*YOUR OBJECTIVE*
For the string "agent", state the number of lines in the data that contain it, and nothing else.

*DATASET CONTENT*
++++++

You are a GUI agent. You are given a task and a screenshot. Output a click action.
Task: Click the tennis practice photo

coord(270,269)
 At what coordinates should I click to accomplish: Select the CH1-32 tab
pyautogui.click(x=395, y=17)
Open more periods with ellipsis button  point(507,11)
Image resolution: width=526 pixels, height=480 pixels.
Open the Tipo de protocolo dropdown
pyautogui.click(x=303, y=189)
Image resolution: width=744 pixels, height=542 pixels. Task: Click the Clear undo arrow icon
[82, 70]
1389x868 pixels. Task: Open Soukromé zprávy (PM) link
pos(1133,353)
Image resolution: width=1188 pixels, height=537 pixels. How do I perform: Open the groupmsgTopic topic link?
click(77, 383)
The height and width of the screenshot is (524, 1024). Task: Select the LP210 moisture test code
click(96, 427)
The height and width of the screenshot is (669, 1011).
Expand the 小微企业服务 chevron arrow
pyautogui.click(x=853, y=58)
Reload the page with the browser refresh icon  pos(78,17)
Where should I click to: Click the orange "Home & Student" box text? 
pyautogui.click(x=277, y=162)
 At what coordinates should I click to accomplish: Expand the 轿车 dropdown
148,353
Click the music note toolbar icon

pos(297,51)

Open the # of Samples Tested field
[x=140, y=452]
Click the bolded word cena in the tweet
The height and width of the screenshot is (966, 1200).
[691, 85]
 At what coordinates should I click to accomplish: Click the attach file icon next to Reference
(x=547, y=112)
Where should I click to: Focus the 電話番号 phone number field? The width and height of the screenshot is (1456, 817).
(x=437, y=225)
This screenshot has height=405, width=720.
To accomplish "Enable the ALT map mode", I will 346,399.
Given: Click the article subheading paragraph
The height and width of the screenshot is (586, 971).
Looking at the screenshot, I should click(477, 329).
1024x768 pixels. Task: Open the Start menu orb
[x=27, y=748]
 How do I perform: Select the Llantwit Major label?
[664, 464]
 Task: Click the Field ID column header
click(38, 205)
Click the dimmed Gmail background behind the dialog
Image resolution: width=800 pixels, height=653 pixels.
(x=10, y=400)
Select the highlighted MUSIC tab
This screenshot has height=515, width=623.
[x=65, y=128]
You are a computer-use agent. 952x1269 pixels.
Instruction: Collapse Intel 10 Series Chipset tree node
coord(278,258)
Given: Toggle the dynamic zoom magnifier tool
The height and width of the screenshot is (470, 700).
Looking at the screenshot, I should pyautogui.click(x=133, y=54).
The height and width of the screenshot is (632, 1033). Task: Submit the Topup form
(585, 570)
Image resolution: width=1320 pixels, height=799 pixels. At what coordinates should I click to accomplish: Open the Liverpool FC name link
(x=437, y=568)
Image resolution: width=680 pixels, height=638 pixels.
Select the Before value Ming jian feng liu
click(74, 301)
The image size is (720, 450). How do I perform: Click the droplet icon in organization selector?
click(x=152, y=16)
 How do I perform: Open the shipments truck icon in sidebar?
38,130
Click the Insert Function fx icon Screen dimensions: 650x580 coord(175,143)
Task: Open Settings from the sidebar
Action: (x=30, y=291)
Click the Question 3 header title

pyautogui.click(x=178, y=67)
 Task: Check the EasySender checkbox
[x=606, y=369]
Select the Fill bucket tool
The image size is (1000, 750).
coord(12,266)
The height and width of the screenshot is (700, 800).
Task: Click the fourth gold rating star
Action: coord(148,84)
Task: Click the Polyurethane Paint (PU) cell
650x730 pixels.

++++++

*YOUR SOLUTION*
2